ZEVIO. Ieri sera, a Zevio, alla grande afa si è aggiunto un fumo nero dall'odore pestilenziale. Quello emanato dall'incendio scoppiato in un capannone della Transeco servizi ecologici e ambientali, società controllata dall'Amia del gruppo Agsm di Verona. Le fiamme si sono propagate poco dopo le 19 in un capannone-deposito aperto, liberando una colonna di fumo nero che oscurava l'ampio piazzale della ditta per poi dirigersi verso il capoluogo-Santa Maria. Il capannone conteneva rifiuti industriali: plastica, carta, legno. La Transeco era chiusa per il finesettimana.

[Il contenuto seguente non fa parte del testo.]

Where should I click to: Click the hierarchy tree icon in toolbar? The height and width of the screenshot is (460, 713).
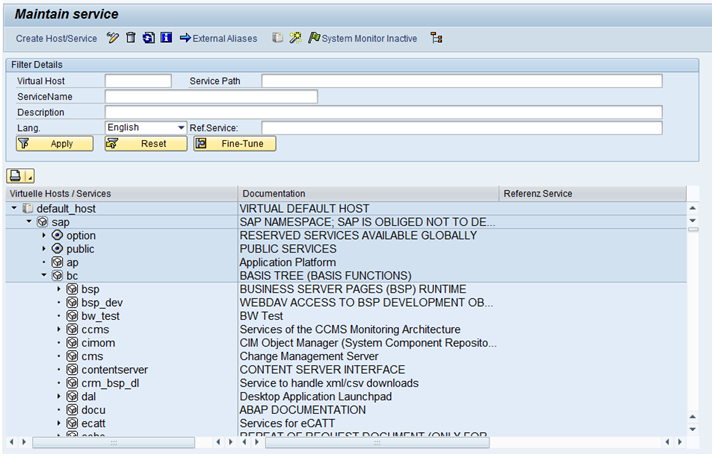(x=436, y=38)
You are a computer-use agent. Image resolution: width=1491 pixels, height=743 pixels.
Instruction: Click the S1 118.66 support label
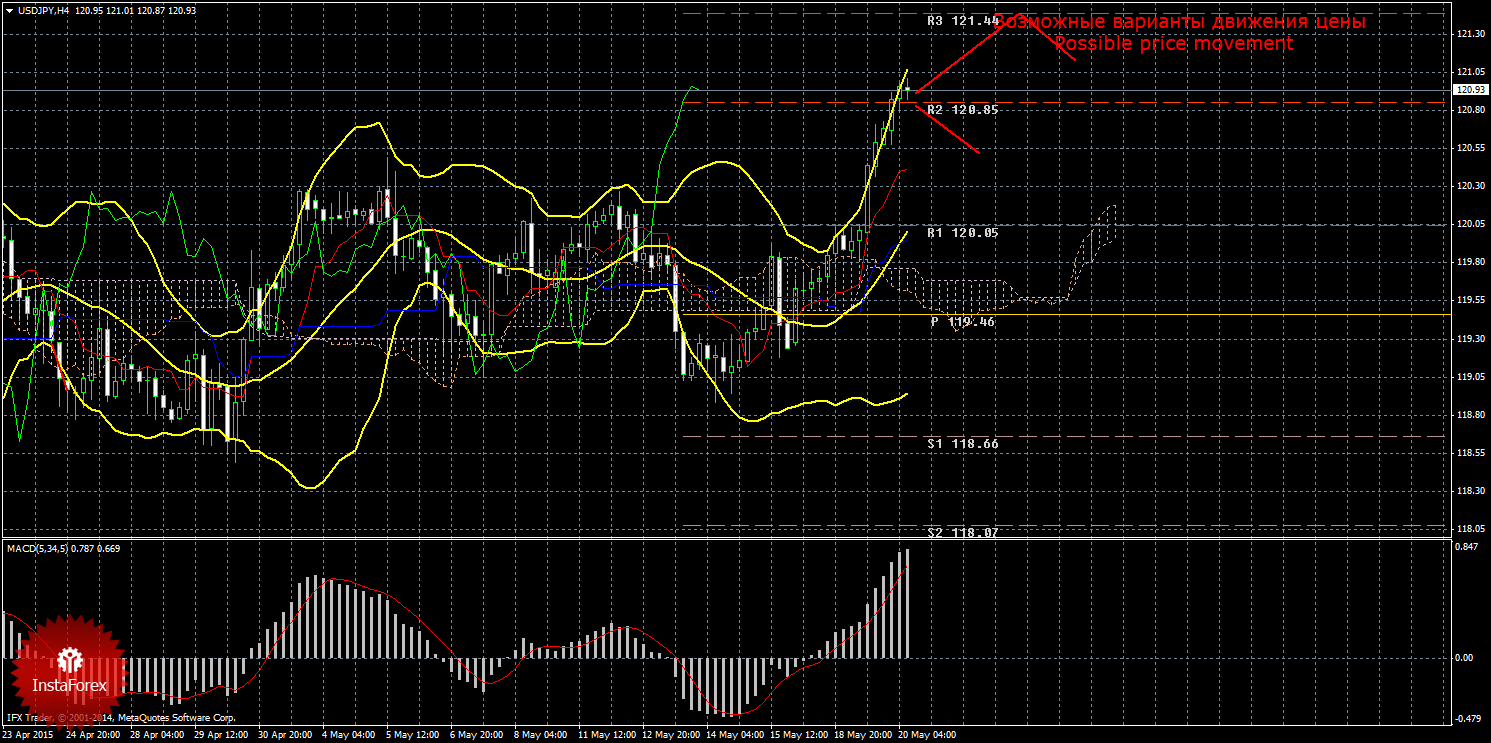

«Fortunatamente sono riuscito a evitare che l'incendio si propagasse ai vicini capannoni, tenendo bagnati i muri con l'idrante», sospira il proprietario degli stabili, Iseo Turrini, maschera antigas al collo. A causa del fumo nero e denso, difficile contare le autobotti dei vigili del fuoco accorsi a sirene spiegate. Dai colloqui carpiti tra gli addetti ai lavori, sembra che in loco non vi fosse una quantità d'acqua all'altezza delle necessità. E che i pompieri si siano parzialmente approvvigionati altrove. La causa delle fiamme? Probabilmente autocombustione innescata dal gran caldo. Intanto una lunga fila di curiosi richiamati dalla densa colonna di fumo puzzolente, tenuti a bada dai carabinieri di San Bonifacio, si appostava lungo la provinciale. Qualcuno ha prospettato il rischio diossina. Nel parapiglia non è stato possibile appurare se i tecnici dell'Arpav siano intervenuti per chiarire se possa esserci stato inquinamento dell'aria e delle falde.
Alla Transeco un episodio analogo successe nell'agosto del 2011. Allora s'ipotizzò che a innescare l'incendio fosse stato un mozzicone di sigaretta covato a lungo tra la carta straccia, o un pezzo di vetro gettato tra i rifiuti che, colpito dal sole avesse fatto da lente.